On Wed, 22 Jun 2016 12:46:55 +0100, whisky-dave wrote:

On Wednesday, 22 June 2016 12:23:44 UTC+1, James Wilkinson wrote:
On Wed, 22 Jun 2016 12:20:37 +0100, whisky-dave wrote:

On Tuesday, 21 June 2016 19:54:24 UTC+1, ARW wrote:
"James Wilkinson" wrote in message
news On Tue, 21 Jun 2016 07:49:23 +0100, NY wrote:

"James Wilkinson" wrote in message
news On Mon, 20 Jun 2016 20:44:12 +0100, Tim+ wrote:

James Wilkinson wrote:
A neighbouring council has wheelie bins that look like this, but I've
never seen them anywhere else. What is the hood for?
https://www.dropbox.com/s/qpzkw50rday7lsz/bin.jpg?dl=0

It's to enable the bin to be picked up from the roadside completely
mechanically (if it's close enough to the road) without manual
intervention. The lorry just pulls up alongside and a mechanical arm
controlled from the cab does all the work.

The bigger "canopy" makes alignment less critical.

Ahhh, I didn't think of that as I got mixed up and thought it wasn't on
the truck side of the bin. The binmen don't wheel mine to the lorry and
hook the handles on, the other side gets hooked on.

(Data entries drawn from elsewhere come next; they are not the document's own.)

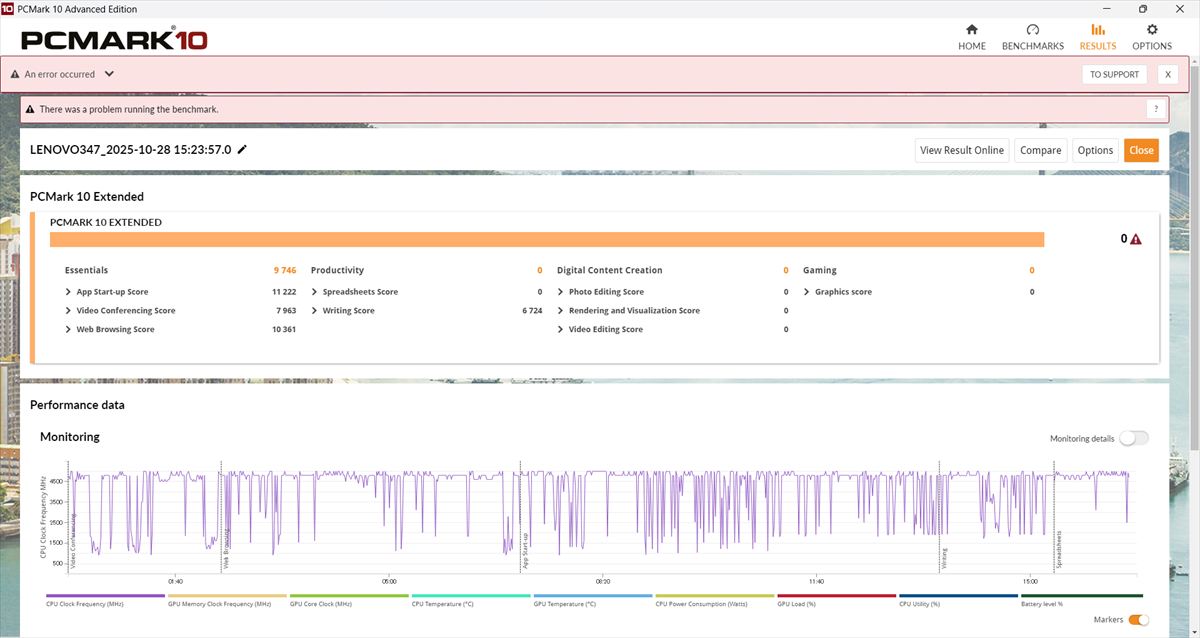Open the Options gear icon
Viewport: 1200px width, 638px height.
[1151, 30]
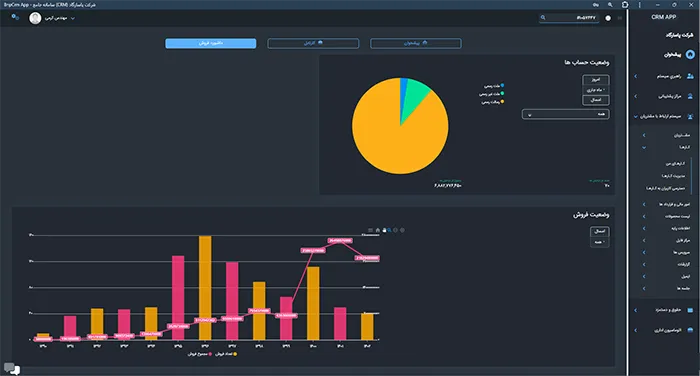700x376 pixels.
Task: Click the chart toolbar home reset icon
Action: coord(378,230)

So I guess people not bothering to put the bins the right way round
(like
my neighbour) wouldn't get it collected at all. Round here they're
wheeled to the lorry by the binmen and they don't mind the odd one
facing
wrongly.

You mean there is a "right way round" for putting wheelie bins on the
roadside for collection? I never knew that. I've never seen any
instructions. Looking along our road, people place them various ways
round -
some with the handle closest to the road (which means walking into the
road
as you are dragging it onto the grass verge), some with the handle
furthest
away from the road (closest to the house) and some at right angles (which
is
how you would drag it behind you as you walk towards the kerb but then
turn
at the last minute to avoid walking into the road).

But our bins are always collected and hooked onto the lorry by hand. One
man
typically walks ahead and gathers several bins into a group, and then he
and
another guy take the bins, two at a time, onto the two "hooks" on the
lorry.

We were told to when we first got the bins, and it seems pretty obvious,
and 90% of them are done this way, to place the handles nearest the road.

Imagine you're collecting 1000 bins in the day, would you want to turn them
all round to pull them to the lorry?

I cannot imagine that as I am not a bin man.

Does a bin man's wishes concern you?

They are paid to empty the bins.

Occasionally they put one back outside the correct house when they have
emptied it.

I wish mine would and so does my nieghbour as she pays to have hers cleaned.
I don't. I can see my pin outsoide the house next door becaus eit has my house munber written on it as does my nieghbours.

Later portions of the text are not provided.